>>>

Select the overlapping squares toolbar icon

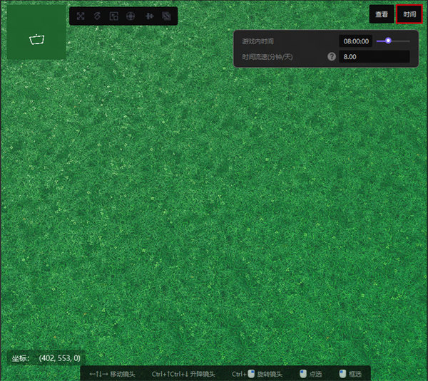tap(113, 16)
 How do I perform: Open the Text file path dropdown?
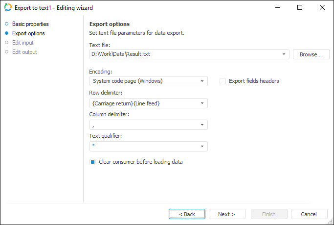(284, 54)
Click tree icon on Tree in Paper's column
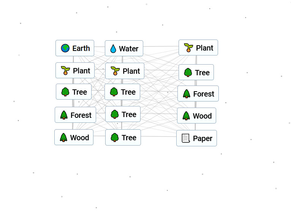 tap(188, 73)
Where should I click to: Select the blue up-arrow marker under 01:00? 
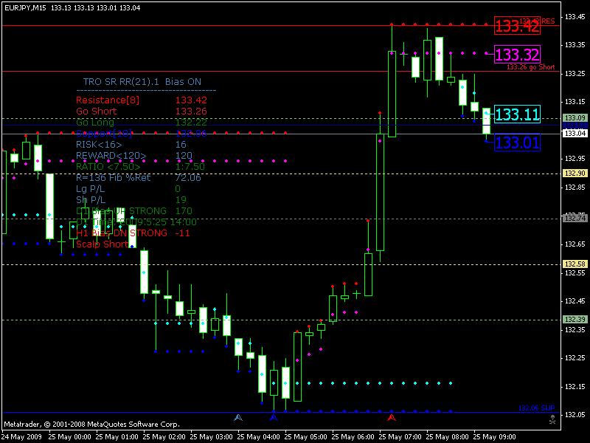pos(237,417)
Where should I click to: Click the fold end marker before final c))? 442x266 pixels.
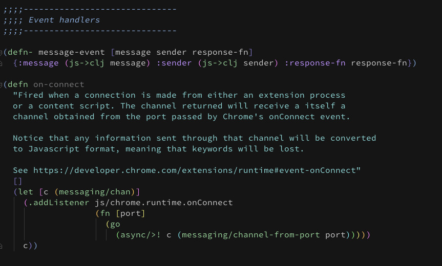tap(2, 246)
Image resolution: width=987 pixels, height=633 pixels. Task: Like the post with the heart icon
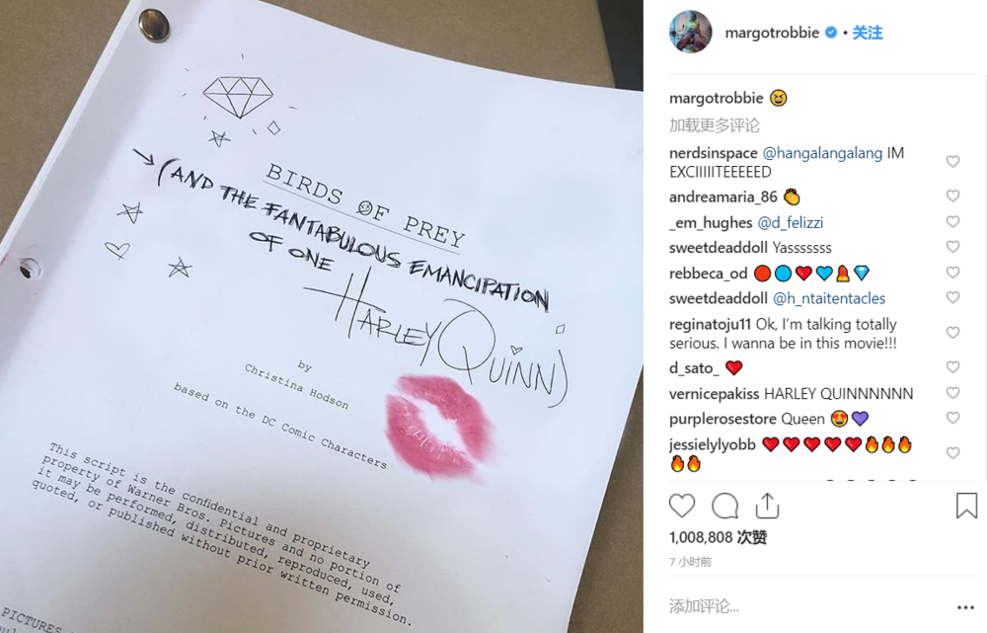pos(682,506)
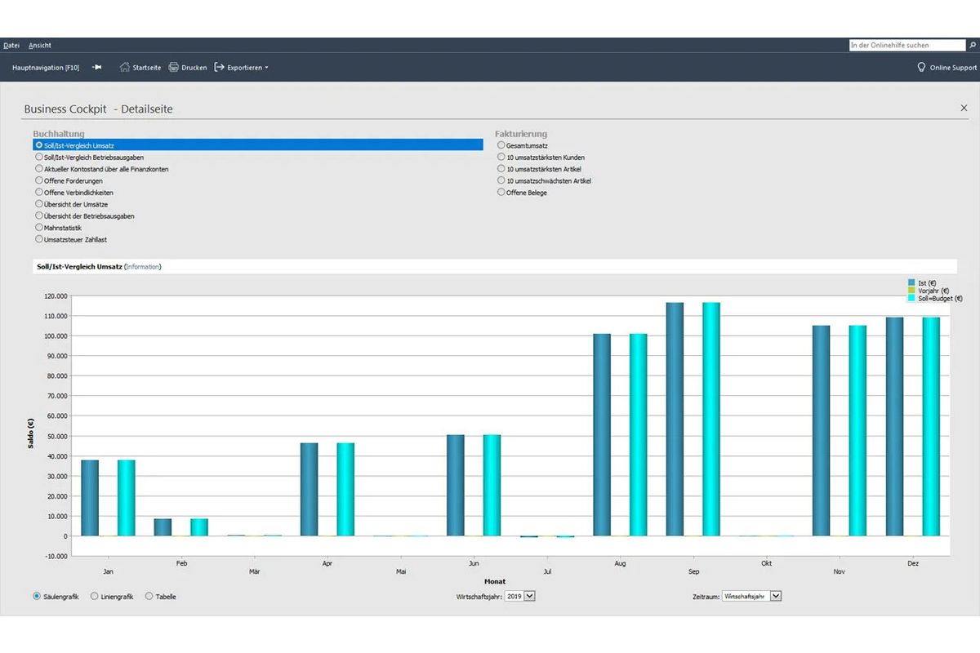Switch to the Tabelle view option
980x653 pixels.
click(x=149, y=596)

<<<

## Task requirements
The listing above is to be retyped exactly, with all pictures left out.

## Result
Select the overlapping squares toolbar icon

tap(113, 16)
 How do I perform: Open the Text file path dropdown?
(284, 54)
Click tree icon on Tree in Paper's column
 tap(188, 73)
Where should I click to: Select the blue up-arrow marker under 01:00? 
pos(237,417)
Where should I click to: Click the fold end marker before final c))? 442x266 pixels.
tap(2, 246)
Image resolution: width=987 pixels, height=633 pixels. Task: Like the post with the heart icon
pos(682,506)
Switch to the Tabelle view option
980x653 pixels.
click(x=149, y=596)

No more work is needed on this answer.